» Problem set
A. In the court order on Mary White's Social Security appeal, on what date was her third hearing held?
B. Continue the court order on Mary White's Social Security appeal after its final sentence.

» Reading passage
>> start

NOTICE: Although citation of unpublished opinions remains unfavored, unpublished opinions may now be cited if the opinion has persuasive value on a material issue, and a copy is attached to the citing document or, if cited in oral argument, copies are furnished to the Court and all parties. See General Order of November 29, 1993, suspending 10th Cir. Rule 36.3 until December 31, 1995, or further order.

Mary L. WHITE, Plaintiff-Appellant,
v.
Louis W. SULLIVAN, Secretary of Health & Human Services,
Defendant-Appellee.

No. 91-6128.

United States Court of Appeals, Tenth Circuit.

Nov. 15, 1991.

Before STEPHEN H. ANDERSON, BARRETT and BRORBY, Circuit Judges.

ORDER AND JUDGMENT*

BARRETT, Circuit Judge.

1

After examining the briefs and appellate record, this panel has determined unanimously that oral argument would not materially assist the determination of this appeal. See Fed.R.App.P. 34(a); 10th Cir.R. 34.1.9. The case is therefore ordered submitted without oral argument.1

2

Claimant Mary White appeals from the district court's judgment affirming the Secretary of Health and Human Services' denial of her application for benefits under Titles II and XVI of the Social Security Act. Claimant's application for benefits was denied initially and upon reconsideration. A hearing before an administrative law judge (ALJ) was held on September 16, 1986, resulting in a decision of no disability. The Appeals Council vacated this decision and remanded for a consultative psychiatric examination. A second hearing, held August 13, 1987, also resulted in a decision of no disability. The Appeals Council again vacated the ALJ's decision, concluding the evidence was contradictory, and remanded for another consultative psychiatric examination. Claimant's third hearing was held on December 15, 1988. By decision dated May 9, 1989, the ALJ concluded that Claimant was not disabled within the meaning of the Social Security Act. The Appeals Council denied review, making the ALJ's decision the final decision of the Secretary for purposes of review. Williams v. Bowen, 844 F.2d 748, 749 (10th Cir.1988). Claimant appealed to the district court. The magistrate judge, in a Memorandum Opinion dated February 4, 1991, affirmed the Secretary's decision.2

3

The Secretary has established a five-step evaluation process pursuant to the Social Security Act for determining whether a claimant is disabled within the meaning of the Act. See id. at 750-52 (describing five steps in detail). Reaching the fourth step of this analysis, the ALJ in this case determined that Claimant retained the residual functional capacity to perform her past relevant work and, therefore, was not disabled under the Act. On appeal to this court, Claimant argues, essentially, that the evidence in the record supports Claimant's allegations of disability and that the ALJ minimized the adverse effects of Claimant's physical and mental impairments in reaching his conclusion.

>> end

» Material provided
>> start

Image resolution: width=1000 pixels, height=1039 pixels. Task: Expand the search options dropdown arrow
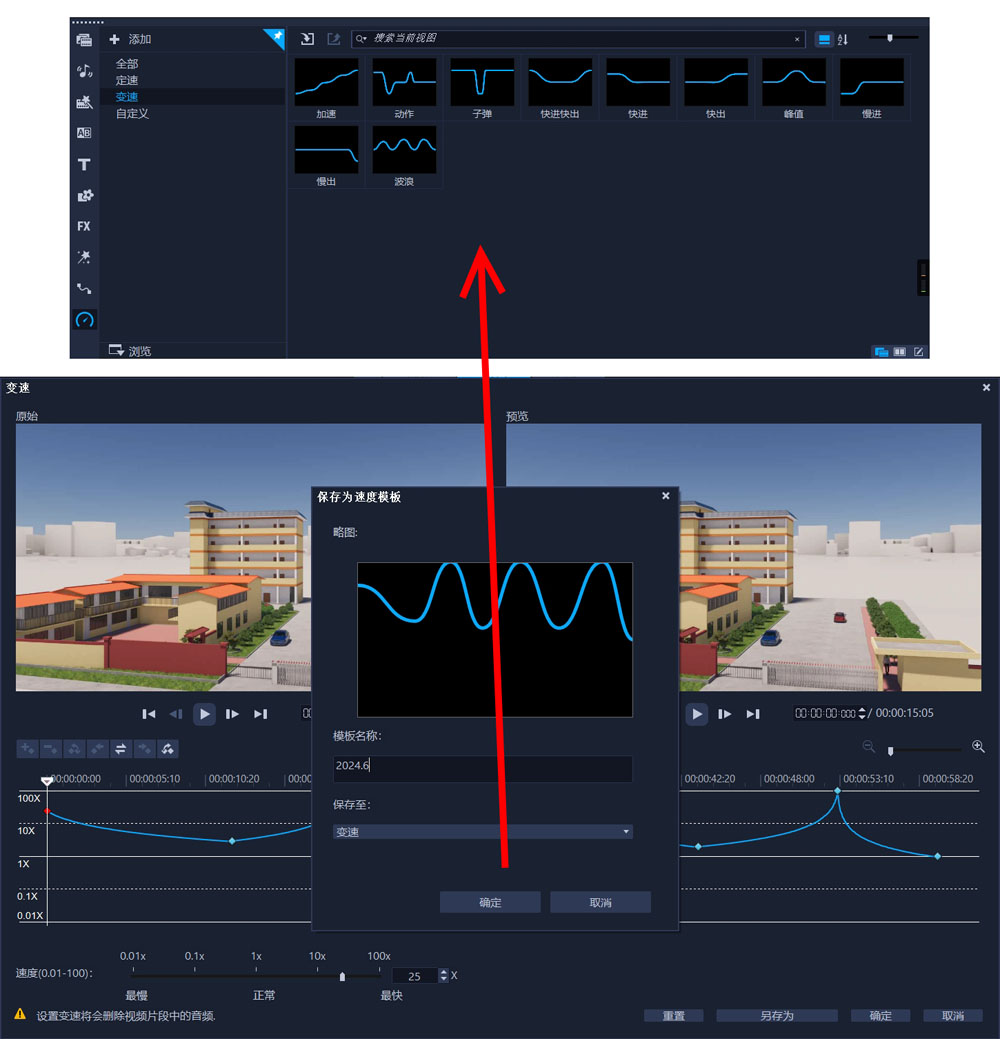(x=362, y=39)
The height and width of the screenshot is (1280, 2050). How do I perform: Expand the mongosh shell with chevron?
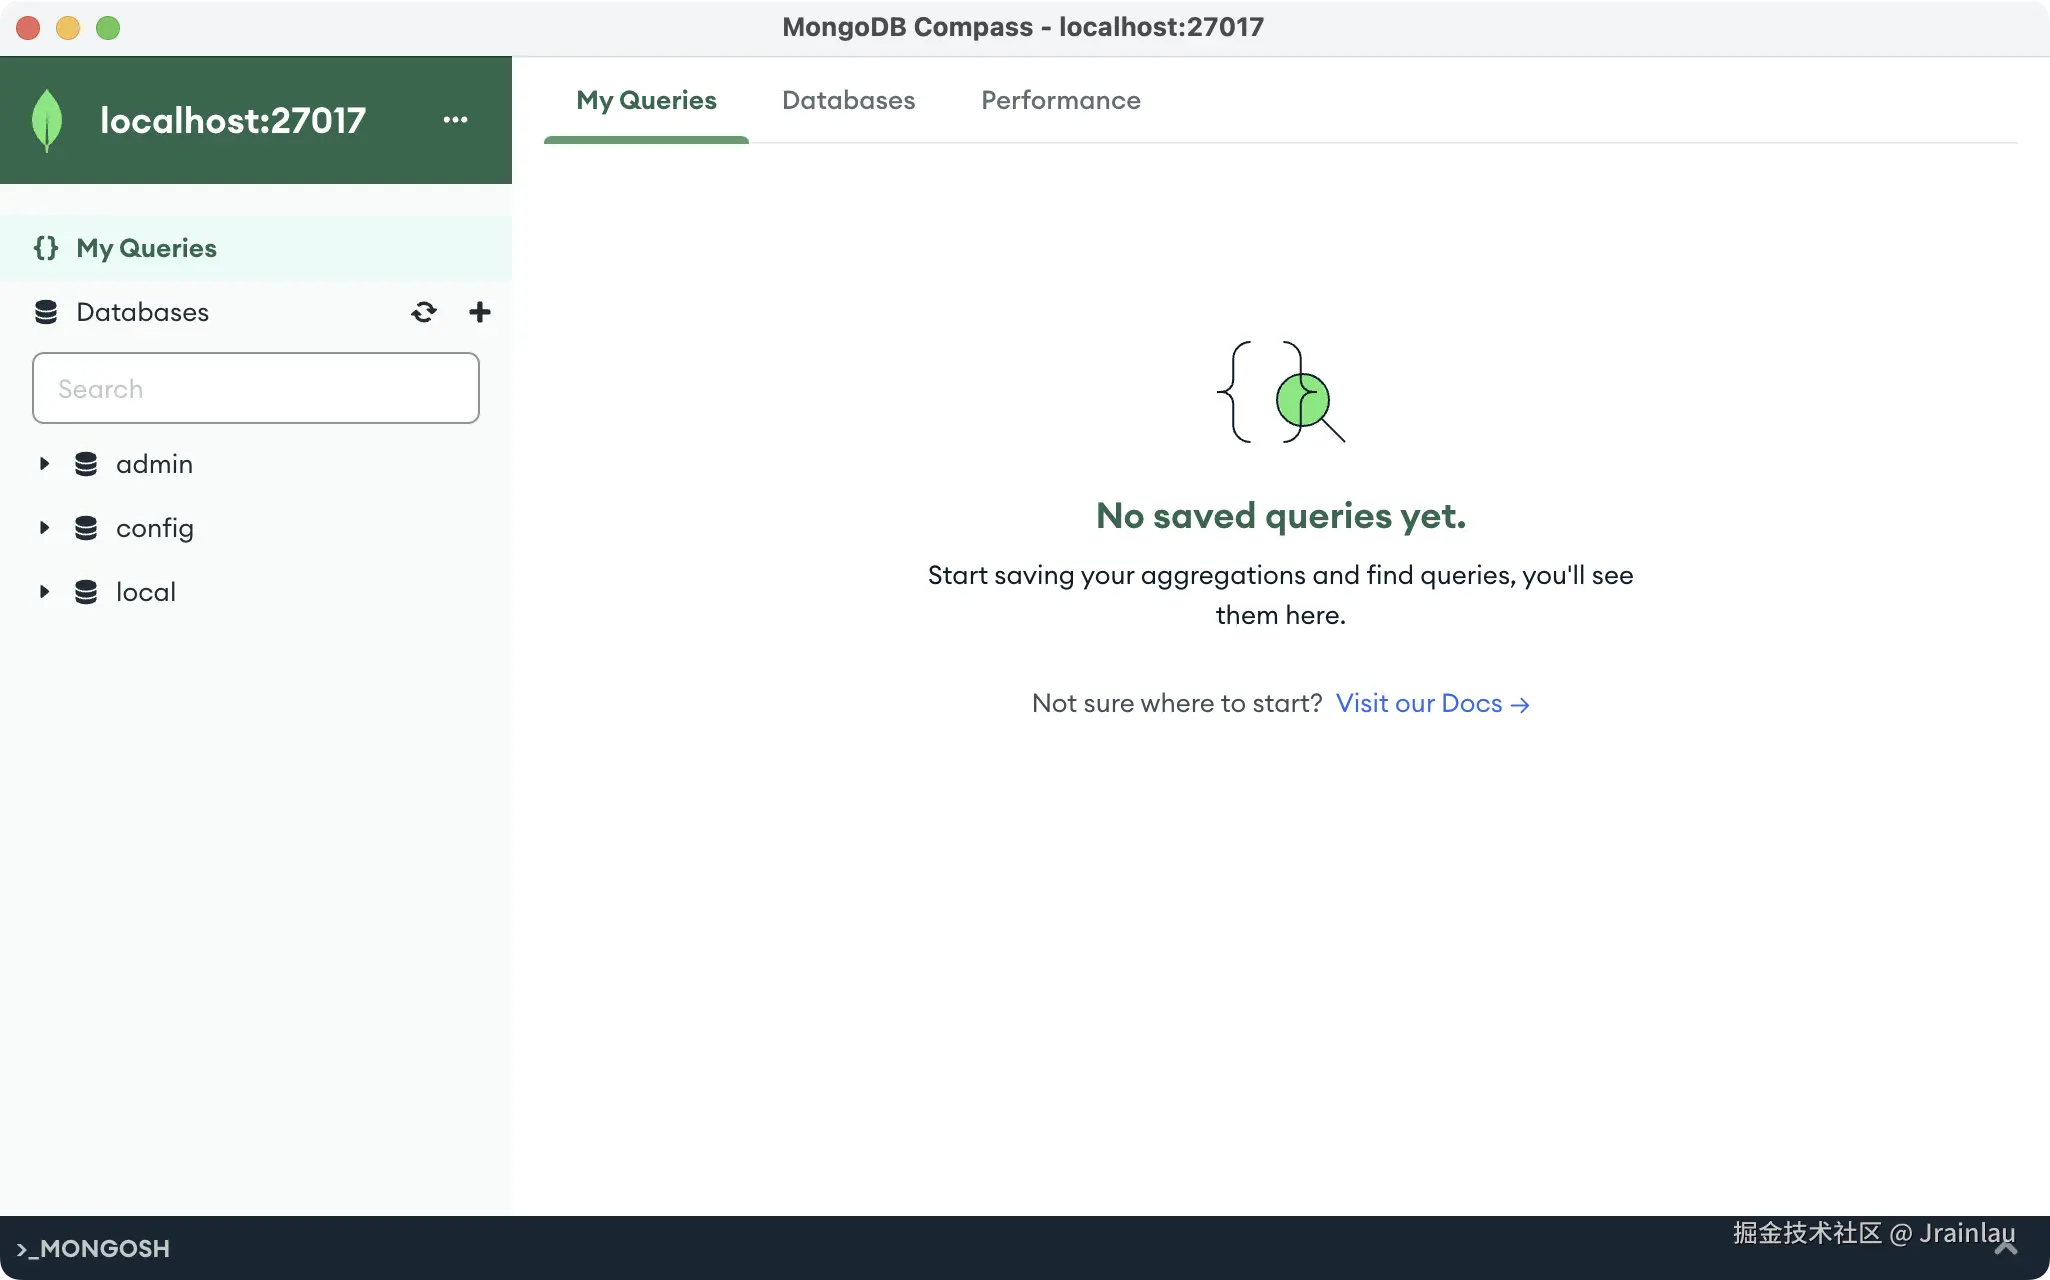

>> end

» Written responses
A. December 15, 1988.

B.
4

Judicial review of the Secretary's determination that Claimant is not disabled within the meaning of the Social Security Act is limited; the court's only function is to determine whether the record as a whole contains substantial evidence to support the Secretary's decision and whether the Secretary applied the correct legal standards. See Bernal v. Bowen, 851 F.2d 297, 299 (10th Cir.1988). The Secretary's findings stand if they are supported by " 'such relevant evidence as a reasonable mind might accept as adequate to support a conclusion.' " Broadbent v. Harris, 698 F.2d 407, 414 (10th Cir.1983) (quoting Richardson v. Perales, 402 U.S. 389, 401 (1971)).

5

Based on our careful review of the entire appellate record and the parties' briefs, we agree with the magistrate judge that substantial evidence supports the Secretary's decision that Claimant was not disabled within the meaning of the Social Security Act. Therefore, for substantially the same reasons contained in the Memorandum Opinion of the United States magistrate judge, dated February 4, 1991, the judgment of the United States District Court for the Western District of Oklahoma is AFFIRMED.

*

This order and judgment has no precedential value and shall not be cited, or used by any court within the Tenth Circuit, except for purposes of establishing the doctrines of the law of the case, res judicata, or collateral estoppel. 10th Cir.R. 36.3

1

Appellant's request for oral argument is denied

2

The parties consented to magistrate jurisdiction under 28 U.S.C. § 636(c)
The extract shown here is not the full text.